Ross Douthat

Colunista do New York Times, é autor de 'To Change the Church: Pope Francis and the Future of Catholicism' e ex-editor na revista The Atlantic

Salvar artigos

Recurso exclusivo para assinantes

assine ou faça login

Ross Douthat

Dar liberdade demais à inteligência artificial é criar um estranho no ninho

Quando nos voltamos contra uma tecnologia, temos uma noção do tipo de apocalipse que queremos evitar

  • Salvar artigos

    Recurso exclusivo para assinantes

    assine ou faça login

The New York Times

O livro "Superinteligência", de Nick Bostrom, imprescindível para a comunidade dos que se preocupam com os riscos da inteligência artificial, começa com uma fábula: uma tribo de pardais, cansada de viver uma vida marginal, se convence de que tudo poderia ser melhor se os pardais tivessem uma coruja para ajudá-los —a construir ninhos, ajudá-los a alimentar e cuidar de filhotes, protegê-los contra outros predadores. Animados com a ideia, os pardais resolvem sair à procura de um ovo ou filhote de coruja que possam criar como sendo um dos seus.

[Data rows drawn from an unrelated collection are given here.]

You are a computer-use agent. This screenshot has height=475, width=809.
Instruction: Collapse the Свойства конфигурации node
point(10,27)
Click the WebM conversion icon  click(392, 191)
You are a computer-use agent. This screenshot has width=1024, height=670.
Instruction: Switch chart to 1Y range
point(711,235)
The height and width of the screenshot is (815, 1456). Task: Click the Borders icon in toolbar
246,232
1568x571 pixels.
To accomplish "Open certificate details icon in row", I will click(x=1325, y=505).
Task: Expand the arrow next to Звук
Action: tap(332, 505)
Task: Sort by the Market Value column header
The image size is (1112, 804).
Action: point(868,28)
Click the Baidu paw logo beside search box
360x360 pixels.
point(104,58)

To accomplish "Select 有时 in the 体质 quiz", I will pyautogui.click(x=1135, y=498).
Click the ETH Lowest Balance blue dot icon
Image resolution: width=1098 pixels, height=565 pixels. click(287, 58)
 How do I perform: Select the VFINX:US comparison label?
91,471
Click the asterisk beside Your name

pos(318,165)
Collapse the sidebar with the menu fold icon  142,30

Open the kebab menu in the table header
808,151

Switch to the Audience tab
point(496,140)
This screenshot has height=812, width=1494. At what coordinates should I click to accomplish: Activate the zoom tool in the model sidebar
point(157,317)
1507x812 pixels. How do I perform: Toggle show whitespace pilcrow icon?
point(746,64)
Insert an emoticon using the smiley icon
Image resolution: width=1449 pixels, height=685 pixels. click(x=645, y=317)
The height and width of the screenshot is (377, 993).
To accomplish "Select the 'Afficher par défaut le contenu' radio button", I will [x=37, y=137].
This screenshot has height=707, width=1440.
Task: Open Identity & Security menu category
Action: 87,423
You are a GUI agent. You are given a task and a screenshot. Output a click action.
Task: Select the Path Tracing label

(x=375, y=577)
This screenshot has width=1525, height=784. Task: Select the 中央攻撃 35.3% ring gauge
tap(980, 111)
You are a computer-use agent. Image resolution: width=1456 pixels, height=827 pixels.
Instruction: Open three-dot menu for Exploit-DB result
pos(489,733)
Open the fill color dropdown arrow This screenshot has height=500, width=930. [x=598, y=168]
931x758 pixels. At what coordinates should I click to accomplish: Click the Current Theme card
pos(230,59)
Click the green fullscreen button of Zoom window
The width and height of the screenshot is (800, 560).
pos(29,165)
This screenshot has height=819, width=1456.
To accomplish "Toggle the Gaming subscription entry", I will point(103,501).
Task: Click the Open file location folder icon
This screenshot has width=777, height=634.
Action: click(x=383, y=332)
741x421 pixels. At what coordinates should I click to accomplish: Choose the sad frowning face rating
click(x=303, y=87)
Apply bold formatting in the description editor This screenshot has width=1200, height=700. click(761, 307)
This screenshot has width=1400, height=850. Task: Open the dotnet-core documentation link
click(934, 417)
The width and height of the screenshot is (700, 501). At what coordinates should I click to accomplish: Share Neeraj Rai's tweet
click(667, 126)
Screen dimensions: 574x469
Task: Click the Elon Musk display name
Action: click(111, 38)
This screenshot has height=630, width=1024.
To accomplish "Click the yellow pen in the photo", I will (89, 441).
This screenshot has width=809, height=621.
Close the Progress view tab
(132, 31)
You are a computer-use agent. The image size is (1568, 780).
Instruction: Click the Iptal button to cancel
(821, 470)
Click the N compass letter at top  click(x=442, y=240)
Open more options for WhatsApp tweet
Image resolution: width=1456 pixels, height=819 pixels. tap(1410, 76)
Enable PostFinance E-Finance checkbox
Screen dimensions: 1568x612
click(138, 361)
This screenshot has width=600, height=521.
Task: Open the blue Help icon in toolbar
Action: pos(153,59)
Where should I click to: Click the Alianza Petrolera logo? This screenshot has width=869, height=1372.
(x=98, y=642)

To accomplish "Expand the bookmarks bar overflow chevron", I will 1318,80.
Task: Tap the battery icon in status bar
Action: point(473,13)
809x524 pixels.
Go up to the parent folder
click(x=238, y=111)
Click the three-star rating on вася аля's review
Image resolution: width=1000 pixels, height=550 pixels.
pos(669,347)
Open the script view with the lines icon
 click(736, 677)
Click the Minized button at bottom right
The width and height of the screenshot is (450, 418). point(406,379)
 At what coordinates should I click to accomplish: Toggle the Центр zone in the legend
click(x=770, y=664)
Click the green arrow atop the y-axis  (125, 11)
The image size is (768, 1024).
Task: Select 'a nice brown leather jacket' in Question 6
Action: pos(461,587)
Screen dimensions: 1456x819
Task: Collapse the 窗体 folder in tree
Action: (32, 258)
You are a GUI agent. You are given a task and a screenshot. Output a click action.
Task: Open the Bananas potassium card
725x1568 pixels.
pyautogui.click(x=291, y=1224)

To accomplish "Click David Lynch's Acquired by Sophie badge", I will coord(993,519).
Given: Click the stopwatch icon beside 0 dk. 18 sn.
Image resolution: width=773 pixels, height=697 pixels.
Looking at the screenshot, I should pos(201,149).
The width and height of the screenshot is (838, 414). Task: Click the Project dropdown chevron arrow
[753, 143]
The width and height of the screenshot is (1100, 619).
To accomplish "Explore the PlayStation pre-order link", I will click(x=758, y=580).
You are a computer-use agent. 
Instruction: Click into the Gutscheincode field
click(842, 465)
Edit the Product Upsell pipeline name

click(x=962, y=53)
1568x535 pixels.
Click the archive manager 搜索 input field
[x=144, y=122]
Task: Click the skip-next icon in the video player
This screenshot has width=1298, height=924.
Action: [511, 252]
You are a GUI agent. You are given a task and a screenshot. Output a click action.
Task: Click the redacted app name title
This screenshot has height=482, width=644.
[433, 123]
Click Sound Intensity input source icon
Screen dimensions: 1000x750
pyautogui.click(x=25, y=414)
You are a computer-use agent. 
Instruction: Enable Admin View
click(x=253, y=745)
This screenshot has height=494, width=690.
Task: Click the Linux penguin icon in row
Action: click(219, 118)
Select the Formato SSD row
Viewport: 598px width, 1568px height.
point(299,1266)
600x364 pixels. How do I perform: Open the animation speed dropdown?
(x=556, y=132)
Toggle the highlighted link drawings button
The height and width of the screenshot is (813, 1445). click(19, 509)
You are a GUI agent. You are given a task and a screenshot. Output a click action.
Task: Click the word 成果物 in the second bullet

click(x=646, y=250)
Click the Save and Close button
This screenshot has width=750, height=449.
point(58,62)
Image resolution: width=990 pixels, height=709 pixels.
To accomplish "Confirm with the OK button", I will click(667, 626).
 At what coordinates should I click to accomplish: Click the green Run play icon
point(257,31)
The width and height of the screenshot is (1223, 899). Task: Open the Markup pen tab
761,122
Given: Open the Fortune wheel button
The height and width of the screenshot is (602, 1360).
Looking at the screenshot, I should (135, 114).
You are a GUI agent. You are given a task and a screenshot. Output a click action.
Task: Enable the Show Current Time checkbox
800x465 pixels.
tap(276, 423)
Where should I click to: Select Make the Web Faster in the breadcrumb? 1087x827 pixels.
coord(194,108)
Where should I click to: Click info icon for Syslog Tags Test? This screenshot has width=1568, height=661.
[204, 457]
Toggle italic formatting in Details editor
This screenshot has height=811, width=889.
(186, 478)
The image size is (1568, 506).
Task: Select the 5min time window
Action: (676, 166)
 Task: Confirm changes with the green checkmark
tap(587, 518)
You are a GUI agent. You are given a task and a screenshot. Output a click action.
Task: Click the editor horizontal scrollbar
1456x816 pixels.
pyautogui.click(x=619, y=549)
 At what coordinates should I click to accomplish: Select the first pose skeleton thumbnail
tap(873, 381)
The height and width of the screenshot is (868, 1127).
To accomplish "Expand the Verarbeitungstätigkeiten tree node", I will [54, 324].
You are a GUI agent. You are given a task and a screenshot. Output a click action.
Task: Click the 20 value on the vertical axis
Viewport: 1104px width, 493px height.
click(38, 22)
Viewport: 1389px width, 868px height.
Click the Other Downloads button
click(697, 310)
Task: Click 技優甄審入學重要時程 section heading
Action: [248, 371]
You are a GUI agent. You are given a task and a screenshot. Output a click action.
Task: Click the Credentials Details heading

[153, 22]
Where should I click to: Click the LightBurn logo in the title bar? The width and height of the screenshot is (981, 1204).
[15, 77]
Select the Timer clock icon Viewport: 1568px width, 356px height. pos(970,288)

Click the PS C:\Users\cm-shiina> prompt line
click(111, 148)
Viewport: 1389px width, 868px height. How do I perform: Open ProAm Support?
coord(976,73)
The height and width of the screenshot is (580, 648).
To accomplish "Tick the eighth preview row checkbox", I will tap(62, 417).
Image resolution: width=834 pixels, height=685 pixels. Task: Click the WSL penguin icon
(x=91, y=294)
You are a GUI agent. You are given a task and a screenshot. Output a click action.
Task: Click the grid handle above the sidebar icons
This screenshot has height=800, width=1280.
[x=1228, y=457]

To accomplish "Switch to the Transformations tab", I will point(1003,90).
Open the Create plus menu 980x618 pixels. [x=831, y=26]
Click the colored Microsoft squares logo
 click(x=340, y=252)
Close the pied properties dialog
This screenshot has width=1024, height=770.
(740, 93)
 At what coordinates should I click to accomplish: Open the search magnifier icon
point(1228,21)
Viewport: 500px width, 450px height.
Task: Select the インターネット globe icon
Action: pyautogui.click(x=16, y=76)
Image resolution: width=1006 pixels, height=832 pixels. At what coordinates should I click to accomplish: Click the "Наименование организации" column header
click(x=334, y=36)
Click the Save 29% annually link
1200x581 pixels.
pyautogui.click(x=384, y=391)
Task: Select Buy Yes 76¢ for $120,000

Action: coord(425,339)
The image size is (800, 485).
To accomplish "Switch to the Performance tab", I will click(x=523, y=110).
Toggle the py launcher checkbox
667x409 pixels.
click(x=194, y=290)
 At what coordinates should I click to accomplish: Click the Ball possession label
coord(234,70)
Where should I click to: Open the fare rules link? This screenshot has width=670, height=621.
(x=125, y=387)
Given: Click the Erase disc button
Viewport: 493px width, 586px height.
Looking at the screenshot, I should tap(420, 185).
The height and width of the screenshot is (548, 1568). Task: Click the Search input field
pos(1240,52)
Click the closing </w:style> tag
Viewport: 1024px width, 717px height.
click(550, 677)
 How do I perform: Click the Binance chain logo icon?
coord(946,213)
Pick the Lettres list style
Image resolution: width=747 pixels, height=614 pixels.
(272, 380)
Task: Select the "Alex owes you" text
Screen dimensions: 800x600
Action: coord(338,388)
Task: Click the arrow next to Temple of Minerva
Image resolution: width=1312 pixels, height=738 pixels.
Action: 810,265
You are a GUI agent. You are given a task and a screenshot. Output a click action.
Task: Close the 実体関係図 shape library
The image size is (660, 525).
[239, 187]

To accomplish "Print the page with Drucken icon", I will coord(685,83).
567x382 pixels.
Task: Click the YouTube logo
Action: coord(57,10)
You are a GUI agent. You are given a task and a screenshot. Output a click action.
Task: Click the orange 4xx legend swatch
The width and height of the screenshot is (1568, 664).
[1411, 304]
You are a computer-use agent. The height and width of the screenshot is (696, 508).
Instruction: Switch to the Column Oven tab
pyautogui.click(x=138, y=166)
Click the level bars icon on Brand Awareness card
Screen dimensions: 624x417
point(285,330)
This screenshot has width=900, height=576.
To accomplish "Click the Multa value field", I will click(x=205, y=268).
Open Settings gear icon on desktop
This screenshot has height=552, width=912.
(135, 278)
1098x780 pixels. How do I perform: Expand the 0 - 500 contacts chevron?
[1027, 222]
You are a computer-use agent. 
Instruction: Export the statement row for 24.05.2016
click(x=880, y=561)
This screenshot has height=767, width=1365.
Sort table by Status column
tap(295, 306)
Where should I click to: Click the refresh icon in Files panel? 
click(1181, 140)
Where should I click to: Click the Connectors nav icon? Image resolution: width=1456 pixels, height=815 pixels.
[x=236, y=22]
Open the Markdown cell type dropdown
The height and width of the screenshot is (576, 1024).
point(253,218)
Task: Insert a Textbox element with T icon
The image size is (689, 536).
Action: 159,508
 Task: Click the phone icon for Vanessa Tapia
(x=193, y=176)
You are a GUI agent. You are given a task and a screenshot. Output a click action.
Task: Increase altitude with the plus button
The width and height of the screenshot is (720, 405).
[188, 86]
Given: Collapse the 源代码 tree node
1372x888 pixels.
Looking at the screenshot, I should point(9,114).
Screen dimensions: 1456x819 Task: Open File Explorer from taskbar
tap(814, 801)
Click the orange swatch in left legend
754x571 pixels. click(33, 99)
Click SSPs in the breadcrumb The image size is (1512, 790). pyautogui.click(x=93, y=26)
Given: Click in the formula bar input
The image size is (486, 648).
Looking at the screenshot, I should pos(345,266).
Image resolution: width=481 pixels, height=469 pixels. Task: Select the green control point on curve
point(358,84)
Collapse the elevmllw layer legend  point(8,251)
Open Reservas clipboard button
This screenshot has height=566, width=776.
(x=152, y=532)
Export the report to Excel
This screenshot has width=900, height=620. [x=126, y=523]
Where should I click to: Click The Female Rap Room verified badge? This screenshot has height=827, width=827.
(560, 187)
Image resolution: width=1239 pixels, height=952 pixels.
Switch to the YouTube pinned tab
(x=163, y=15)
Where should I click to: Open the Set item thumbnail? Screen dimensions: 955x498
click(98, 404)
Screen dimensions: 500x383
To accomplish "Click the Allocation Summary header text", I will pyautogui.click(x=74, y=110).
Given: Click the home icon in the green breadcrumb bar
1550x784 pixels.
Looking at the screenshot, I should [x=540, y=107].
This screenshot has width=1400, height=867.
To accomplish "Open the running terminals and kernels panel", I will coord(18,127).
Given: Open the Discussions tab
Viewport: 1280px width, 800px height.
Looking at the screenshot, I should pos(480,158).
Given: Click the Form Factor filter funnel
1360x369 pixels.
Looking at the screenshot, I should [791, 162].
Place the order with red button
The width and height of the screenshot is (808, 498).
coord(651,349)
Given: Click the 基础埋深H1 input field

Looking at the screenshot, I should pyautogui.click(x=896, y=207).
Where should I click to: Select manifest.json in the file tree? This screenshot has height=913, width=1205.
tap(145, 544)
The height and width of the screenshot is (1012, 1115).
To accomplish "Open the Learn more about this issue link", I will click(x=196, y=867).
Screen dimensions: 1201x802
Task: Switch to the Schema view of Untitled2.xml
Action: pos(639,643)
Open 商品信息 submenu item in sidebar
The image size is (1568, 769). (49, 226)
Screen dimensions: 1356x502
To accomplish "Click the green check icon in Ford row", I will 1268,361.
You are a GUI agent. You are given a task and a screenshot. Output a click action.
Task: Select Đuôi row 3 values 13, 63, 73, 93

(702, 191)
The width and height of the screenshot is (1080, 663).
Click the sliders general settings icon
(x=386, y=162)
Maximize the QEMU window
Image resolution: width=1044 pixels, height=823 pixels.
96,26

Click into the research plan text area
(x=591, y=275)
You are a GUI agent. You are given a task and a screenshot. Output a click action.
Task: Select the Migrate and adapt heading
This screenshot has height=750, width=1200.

Apenas Scronkfinkle, "um pardal caolho e irritável", observa que talvez eles devessem considerar os riscos de conviver com uma coruja adulta e pensar primeiro em como poderiam domesticar e amansar uma coruja. Mas os outros pardais passam por cima de seus receios, dizendo que simplesmente conseguir uma coruja já será suficientemente difícil e que haverá tempo para preocupar-se em amansá-la depois de ela ter sido encontrada e criada. Assim, enquanto os outros pardais voam à procura de ovos e filhotes, Scronkfinkle e alguns de seus colegas tentam refletir sobre o problema da domesticação. É difícil, na ausência de uma coruja com a qual trabalhar e temendo que a qualquer momento os outros pardais possam voltar com uma corujinha bebê e pôr suas teorias à prova de modo brutal.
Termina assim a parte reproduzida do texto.